Item coordinate data

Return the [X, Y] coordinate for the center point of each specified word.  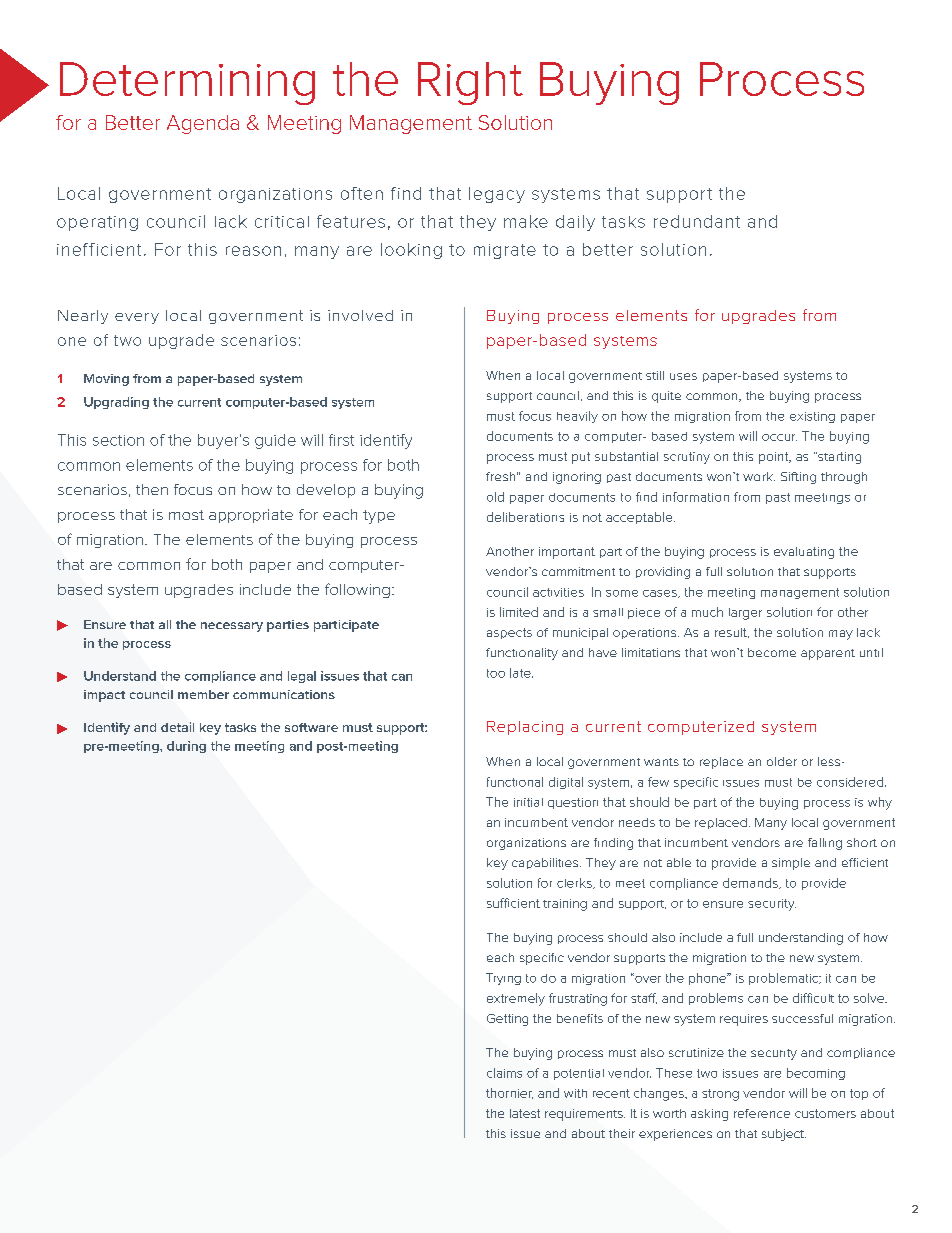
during [186, 747]
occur [779, 437]
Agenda [203, 124]
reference [762, 1113]
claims [504, 1073]
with [575, 1093]
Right [470, 83]
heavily [577, 417]
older [782, 761]
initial [528, 802]
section [118, 440]
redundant [697, 221]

Task details: Rescale the Item coordinate data above by multiplying every coordinate in the answers by 0.3 and rounding each result to a whole number, with halves rounded up. Reproduce all the lines, including the request line, and leave the pictures out.

Result of the exercise:
Return the [X, Y] coordinate for the center point of each specified word.  
during [56, 224]
occur [234, 131]
Agenda [61, 37]
reference [229, 334]
claims [151, 322]
with [173, 328]
Right [141, 25]
heavily [173, 125]
older [235, 228]
initial [158, 241]
section [35, 132]
redundant [209, 66]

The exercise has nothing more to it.